> [Task instructions] Below are some records. Copy every line in them that holds "PowerMill".

'''

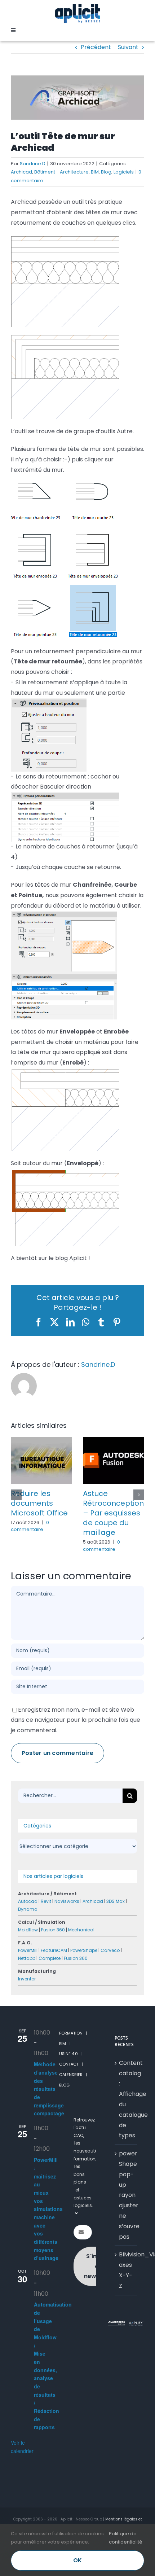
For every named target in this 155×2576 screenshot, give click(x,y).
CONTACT (69, 2083)
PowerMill (27, 1969)
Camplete (50, 1977)
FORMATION (71, 2052)
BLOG (64, 2104)
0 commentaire (33, 1526)
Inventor (27, 1998)
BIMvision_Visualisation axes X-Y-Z (126, 2289)
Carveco (110, 1969)
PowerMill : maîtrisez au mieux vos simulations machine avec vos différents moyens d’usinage (48, 2228)
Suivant (128, 47)
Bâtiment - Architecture (61, 171)
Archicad (21, 171)
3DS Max (115, 1920)
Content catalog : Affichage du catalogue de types (126, 2118)
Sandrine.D (32, 163)
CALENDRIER (71, 2094)
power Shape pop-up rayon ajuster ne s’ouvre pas (126, 2214)
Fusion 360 (53, 1949)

'''

> [Solution]
PowerMill (27, 1969)
PowerMill : maîtrisez au mieux vos simulations machine avec vos différents moyens d’usinage (48, 2228)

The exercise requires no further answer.